• _EXCERPT_
----

As security skills gaps grow, agencies are struggling to hit mission-critical objectives. Aaron Rosenmund, Senior Director of Content Strategy and Curriculum at Pluralsight and National Red Team Lead for CyberShield, explains what the Department of Defense (DoD) and federal agencies need to create a security talent pipeline and succeed in today's cybersecurity environment.

Table of contents

The biggest government security threat to federal agencies

There’s no shortage of new cyber attacks or emerging technologies, but the biggest security threat for the DoD and federal agencies may not be what you expect.

“Avoiding talking about actual threats like other nations, of course, I think the biggest issue is the skills pipeline,” says Aaron. “And not just the skills pipeline, but getting the talented people that we do actually have access to in the DoD and federal government to have access to impactful parts of the mission as quickly as possible.”

Depending on your mission, it can take up to three years to train someone to be effective in a government security job. That means people aren’t even mission capable for the first three years.

During that time, they need to complete on-the-job training, too. The process takes too long, especially when agencies need to become more nimble.

How to build a cybersecurity talent pipeline

To become mission critical faster, federal agencies need to address the cybersecurity talent shortage and improve security readiness. Aaron explains how agencies can get there.

Require relevant hands-on experience for cybersecurity skills

First and foremost, agencies need security training that’s applicable to their mission and addresses current security threats and vulnerabilities. 

Security professionals also need hands-on learning tailored to their role. “There's been some really good progress, especially with some of the new work roles and work role IDs [in] the DCWF,” explains Aaron. “Part of that is you have to get hands-on, and you have to have someone check off that you've done that hands-on capability before you're qualified in your work role.

“Now, that makes sense, but right now it isn't really fully aligned to the job that you necessarily came in to do with the Army, Air Force, Marines, or Coast Guard. They're two separate things. So I'm a qualified capability developer but my job is cyber warfare officer, and they're two separate trainings. 

“So one of the big things we need to do is enable the DoD to have that hands-on space to be able to very quickly prove and check off sections of knowledge that they already have, and get practice with sections that they don't, so you can really quickly get mission capable or qualified in your work role to be able to then go beyond mission.”

Bring in civilian experience to respond to security threats faster

While the DoD and federal agencies face unique challenges (and require unique security training because of it), they share certain security tools and threats with the civilian sector. Sharing this knowledge between sectors is key to boosting cybersecurity readiness.

----

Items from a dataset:
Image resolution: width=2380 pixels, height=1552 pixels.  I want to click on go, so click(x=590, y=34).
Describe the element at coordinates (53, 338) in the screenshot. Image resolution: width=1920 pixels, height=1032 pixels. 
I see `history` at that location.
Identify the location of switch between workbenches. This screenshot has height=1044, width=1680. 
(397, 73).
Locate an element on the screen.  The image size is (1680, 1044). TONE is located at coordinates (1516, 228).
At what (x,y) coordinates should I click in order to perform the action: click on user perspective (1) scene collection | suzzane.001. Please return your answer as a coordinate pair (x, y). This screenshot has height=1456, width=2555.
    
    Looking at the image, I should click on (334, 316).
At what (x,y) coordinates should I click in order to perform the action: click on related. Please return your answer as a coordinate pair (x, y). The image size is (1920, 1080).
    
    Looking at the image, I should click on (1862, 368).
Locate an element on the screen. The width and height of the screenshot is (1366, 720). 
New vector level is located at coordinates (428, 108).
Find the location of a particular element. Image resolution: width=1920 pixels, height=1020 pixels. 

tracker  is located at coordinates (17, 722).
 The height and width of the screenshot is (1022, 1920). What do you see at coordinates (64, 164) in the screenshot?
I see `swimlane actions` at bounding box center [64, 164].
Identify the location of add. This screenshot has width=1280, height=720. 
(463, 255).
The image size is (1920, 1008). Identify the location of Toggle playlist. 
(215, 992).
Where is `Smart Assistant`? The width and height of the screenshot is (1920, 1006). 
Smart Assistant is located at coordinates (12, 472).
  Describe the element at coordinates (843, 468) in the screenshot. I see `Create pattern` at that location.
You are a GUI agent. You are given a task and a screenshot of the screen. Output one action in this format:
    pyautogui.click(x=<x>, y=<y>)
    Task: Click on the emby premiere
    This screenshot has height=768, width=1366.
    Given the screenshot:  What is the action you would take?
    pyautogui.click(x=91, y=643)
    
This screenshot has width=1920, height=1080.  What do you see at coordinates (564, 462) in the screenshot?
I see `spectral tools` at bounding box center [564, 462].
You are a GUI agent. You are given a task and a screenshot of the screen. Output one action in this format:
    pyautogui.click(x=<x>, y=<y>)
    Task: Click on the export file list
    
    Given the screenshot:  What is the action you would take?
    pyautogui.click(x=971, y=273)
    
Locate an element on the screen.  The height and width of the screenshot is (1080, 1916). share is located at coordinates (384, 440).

----

• _SHORT PROBLEM_
Rewrite the excerpt's passage that begins at "Depending on your" and stops after "become more nimble.", switching "nimble" to "agile". These rows have no connection to the excerpt.

• _EXPECTED ANSWER_
Depending on your mission, it can take up to three years to train someone to be effective in a government security job. That means people aren’t even mission capable for the first three years.

During that time, they need to complete on-the-job training, too. The process takes too long, especially when agencies need to become more agile.